Self-Esteem: Taking It By The Horns Part 2

Posted: March 26, 2012 in Motivational

Last time we discussed;

1. Take action. Get it done.

2. Face your fear.

Now today we discuss 2 more points;

3. Understand in what order things happen.

One of my favourite snippets of movie-dialogue is this one from the 1999 film “Three Kings”.

In this scene Major Archie Gates (George Clooney) wants the small team to save a fellow soldier and steal Saddam’s gold just after the first Gulf War has ended.

The young soldier Conrad Vig (Spike Jonze) has his doubts about the plan:

Archie Gates: You’re scared, right?
Conrad Vig: Maybe.
Archie Gates: The way it works is, you do the thing you’re scared shitless of, and you get the courage AFTER you do it, not before you do it.
Conrad Vig: That’s a dumbass way to work. It should be the other way around.
Archie Gates: I know. That’s the way it works.

Great movie. Great little piece of dialogue. Even though it may not be what people want to hear.
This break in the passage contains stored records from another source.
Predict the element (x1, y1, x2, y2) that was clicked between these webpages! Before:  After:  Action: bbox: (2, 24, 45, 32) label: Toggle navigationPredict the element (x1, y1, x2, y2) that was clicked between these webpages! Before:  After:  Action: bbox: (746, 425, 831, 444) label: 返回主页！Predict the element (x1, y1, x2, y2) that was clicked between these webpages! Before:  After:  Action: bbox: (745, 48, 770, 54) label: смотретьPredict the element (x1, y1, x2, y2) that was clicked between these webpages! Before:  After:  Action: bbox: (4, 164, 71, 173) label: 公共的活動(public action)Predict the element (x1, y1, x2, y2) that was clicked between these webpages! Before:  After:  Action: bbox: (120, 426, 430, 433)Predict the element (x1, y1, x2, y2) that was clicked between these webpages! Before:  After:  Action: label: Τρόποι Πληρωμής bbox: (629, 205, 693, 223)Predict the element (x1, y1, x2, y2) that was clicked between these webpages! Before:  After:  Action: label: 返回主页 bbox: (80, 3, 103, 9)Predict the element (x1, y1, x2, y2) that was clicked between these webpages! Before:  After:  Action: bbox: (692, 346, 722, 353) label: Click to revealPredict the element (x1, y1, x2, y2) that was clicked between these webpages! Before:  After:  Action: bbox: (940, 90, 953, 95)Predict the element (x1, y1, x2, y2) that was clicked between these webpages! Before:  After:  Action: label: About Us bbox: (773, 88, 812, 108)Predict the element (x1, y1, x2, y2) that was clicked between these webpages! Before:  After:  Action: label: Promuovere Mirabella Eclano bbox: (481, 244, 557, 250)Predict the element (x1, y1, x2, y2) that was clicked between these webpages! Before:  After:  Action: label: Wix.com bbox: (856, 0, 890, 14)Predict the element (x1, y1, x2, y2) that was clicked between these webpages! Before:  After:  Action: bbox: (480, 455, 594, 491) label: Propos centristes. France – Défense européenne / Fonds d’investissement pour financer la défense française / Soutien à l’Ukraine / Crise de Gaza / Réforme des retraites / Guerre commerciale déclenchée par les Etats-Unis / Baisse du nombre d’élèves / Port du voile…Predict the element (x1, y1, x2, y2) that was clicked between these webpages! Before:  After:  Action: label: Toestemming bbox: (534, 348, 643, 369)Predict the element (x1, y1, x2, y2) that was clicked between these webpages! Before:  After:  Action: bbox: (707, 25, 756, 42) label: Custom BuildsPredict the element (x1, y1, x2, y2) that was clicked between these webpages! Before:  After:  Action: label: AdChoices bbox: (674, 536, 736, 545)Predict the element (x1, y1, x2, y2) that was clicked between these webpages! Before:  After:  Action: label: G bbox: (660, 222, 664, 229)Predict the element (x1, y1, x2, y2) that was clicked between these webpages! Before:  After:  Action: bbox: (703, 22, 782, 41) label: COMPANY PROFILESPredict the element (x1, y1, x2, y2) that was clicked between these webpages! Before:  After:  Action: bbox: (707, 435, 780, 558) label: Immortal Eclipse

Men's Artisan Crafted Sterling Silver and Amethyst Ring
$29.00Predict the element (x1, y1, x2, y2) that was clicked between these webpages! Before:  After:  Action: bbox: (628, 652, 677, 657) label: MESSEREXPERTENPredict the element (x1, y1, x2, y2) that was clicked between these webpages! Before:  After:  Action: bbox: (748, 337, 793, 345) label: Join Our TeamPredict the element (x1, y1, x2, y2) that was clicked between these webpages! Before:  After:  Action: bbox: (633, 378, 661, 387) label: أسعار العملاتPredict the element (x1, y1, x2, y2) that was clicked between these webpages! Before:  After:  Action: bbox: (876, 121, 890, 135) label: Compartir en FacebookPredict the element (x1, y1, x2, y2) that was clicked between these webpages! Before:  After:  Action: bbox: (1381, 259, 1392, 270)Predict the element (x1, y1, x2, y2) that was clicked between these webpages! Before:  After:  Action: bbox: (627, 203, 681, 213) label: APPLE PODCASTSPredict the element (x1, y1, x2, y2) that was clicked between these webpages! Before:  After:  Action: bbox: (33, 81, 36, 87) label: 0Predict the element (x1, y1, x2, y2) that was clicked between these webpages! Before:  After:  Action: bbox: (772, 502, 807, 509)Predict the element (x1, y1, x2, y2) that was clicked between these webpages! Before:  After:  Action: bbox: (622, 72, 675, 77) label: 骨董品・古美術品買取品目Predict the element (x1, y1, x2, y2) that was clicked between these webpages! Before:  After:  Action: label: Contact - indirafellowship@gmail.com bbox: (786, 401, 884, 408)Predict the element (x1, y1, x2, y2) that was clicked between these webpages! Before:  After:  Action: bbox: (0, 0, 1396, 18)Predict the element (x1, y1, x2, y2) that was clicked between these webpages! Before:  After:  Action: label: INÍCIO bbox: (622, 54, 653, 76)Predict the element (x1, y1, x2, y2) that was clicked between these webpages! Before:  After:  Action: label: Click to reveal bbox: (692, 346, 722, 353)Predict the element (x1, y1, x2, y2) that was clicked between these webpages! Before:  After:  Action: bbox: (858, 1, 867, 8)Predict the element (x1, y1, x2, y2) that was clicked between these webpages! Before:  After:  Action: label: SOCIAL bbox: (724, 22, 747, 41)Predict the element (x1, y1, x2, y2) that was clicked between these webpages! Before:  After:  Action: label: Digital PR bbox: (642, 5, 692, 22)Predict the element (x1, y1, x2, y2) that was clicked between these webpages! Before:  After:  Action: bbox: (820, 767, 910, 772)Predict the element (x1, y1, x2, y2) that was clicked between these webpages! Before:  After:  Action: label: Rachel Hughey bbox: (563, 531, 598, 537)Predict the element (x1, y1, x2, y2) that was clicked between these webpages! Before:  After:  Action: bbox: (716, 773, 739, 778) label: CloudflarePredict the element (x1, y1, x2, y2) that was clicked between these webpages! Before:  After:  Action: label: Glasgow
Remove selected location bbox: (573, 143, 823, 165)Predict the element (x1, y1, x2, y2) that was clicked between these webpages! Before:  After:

The thing is, when you do things you don’t just build confidence in your ability to handle different situations. You also experience progressive desensitization. What that means is that situations – like for example public speaking or maybe just showing your latest blogpost to an audience out there – that made you feel all shaky become more and more normal in your life. It is not longer something you psyche yourself up to do. It just becomes normal. Like tying your shoes, hanging out with your friends or taking a shower.

It may seem scary now. But after having done whatever you fear a few to a dozen times or so you may think: “Is that it?”. You almost feel disappointed of how anticlimactic it has become. You may even get a bit angry with yourself and wonder why you avoided doing it for so long.

4. Prepare.

“One important key to success is self-confidence. An important key to self- confidence is preparation.”
Arthur Ashe

When you know nothing of what you are about to do it’s very easy to get lost in vague, foggy fear and start building big horror scenarios in your mind of what may happen if you give it a try.

Preparing yourself and educating yourself can be a big help here. By for example rehearsing and rewriting your speech over and over you can pretty much learn it by heart. By doing research you can find breathing techniques that can quickly make your calmer and present. Or simple visualization techniques that make you feel more confident and positive as you step out on the stage.

This is obviously more work than not doing anything about the speech at all before you start giving it. But it can make a huge difference in your confidence levels if you take the time to prepare yourself. And of course, the speech and the delivery of it will most likely be a lot better too.

So prepare and you will feel more comfortable and confident. Just don’t make the mistake of getting stuck in the preparation phase and using it as a way to avoid taking action and the possible pain that it may result in.